Most commodities produced by Australian mining companies, including WMC, are exported and priced in US dollars. Thus, these companies would suffer significantly and their Australian dollar revenue would drop if the Australian dollar appreciated sharply against the US dollar.

Given such an exposure, the conventional wisdom held that borrowing in US dollars would provide a “natural” hedge against their dollar revenue stream. When forward markets began to develop in the mid-1970s, Australian mining companies often hedged up to 100 percent of forecasted revenues with a combination of debt servicing and forward contracts — often for periods up to 10 years. In the early and mid-1980s, the Australian dollar declined sharply against the US dollar, and the “natural” hedge proved not to be a hedge at all, but rather an uncovered short position in the US dollar. As expected, the decline in the Australian dollar increased the cost of serving US dollar debt. And those companies that had also sold forward their expected dollar revenue stream also suffered further foreign-exchange losses as these contracts matured. The positive effect of the stronger US dollar on dollar-denominated revenues was offset by a prolonged slump in mineral commodity prices.

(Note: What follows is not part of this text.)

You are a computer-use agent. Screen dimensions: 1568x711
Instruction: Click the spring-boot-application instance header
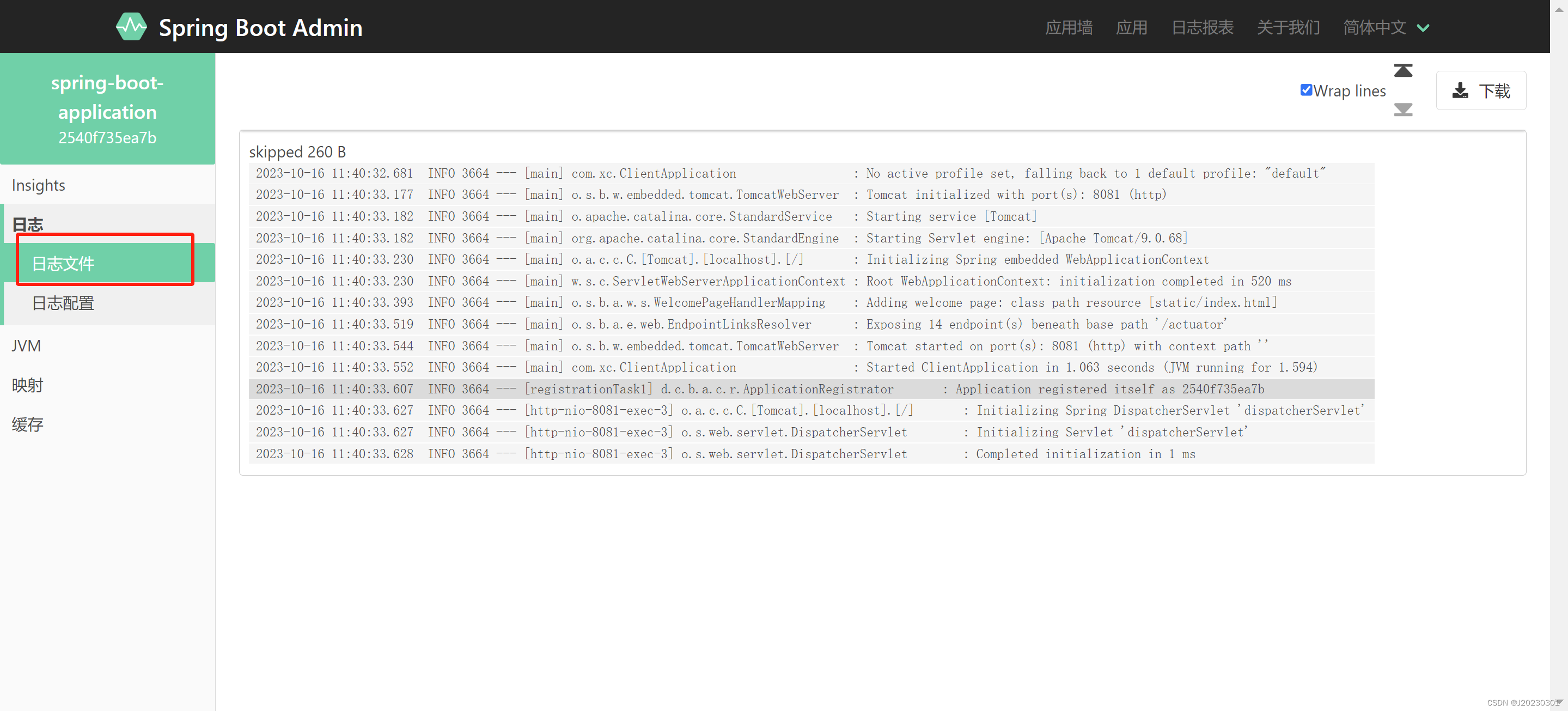(x=107, y=108)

Although WMC also experienced some currency losses, it fared better than many of its competitors for two reasons. First, it had relied more on the equity markets to finance capital expenditures. Second, it had not participated in new major projects in the early 1980s. In 1984, however, the company contemplated investment in a new copper, uranium, and gold mine, with capital costs expected to be about $750 million. Under arrangements with a joint venture partner, the company planned to finance its share of the mine solely with debt, thereby increasing its total debt by a magnitude of two or three times.
When confronted with the need to decide the currency denomination of the debt, WMC concluded that taking a short position in US dollars, whether by borrowing or selling forwards, would not stabilize the volatility of its home-country operating profits. Consequently, WMC decided to borrow in a basket of currencies that included Australian dollars, US dollars, Japanese yen, British pounds, and deutsche marks. The company also decided to discontinue its practice of selling forward US dollar revenues, except when actual sales had been made.
Case Questions 

1 Evaluate the pros and cons of various exchange-hedging instruments and techniques.
2 What are the different types of foreign-exchange risk that WMC will encounter?
3 Explain why borrowings in US dollars and forward sales of US dollar revenues by Australian mining companies in the 1980s had backfired.
4 Explain why WMC decided to borrow in a basket of currencies rather than exclusively in US dollars or Australian dollars.
5 What are two possible ways to hedge economic exposure?
6 Explain why WMC decided not to hedge its economic exposure (i.e., future US-dollar revenues).
7 The websites for various multinational companies disclose exchange rate hedging activities and their exchange gains or losses. (Hint: see footnotes of annual reports.) On the basis of the website of WMC, www.wmc.com.au, or the website of IBM, www.ibm.com, describe the management of foreign-exchange risk for either company.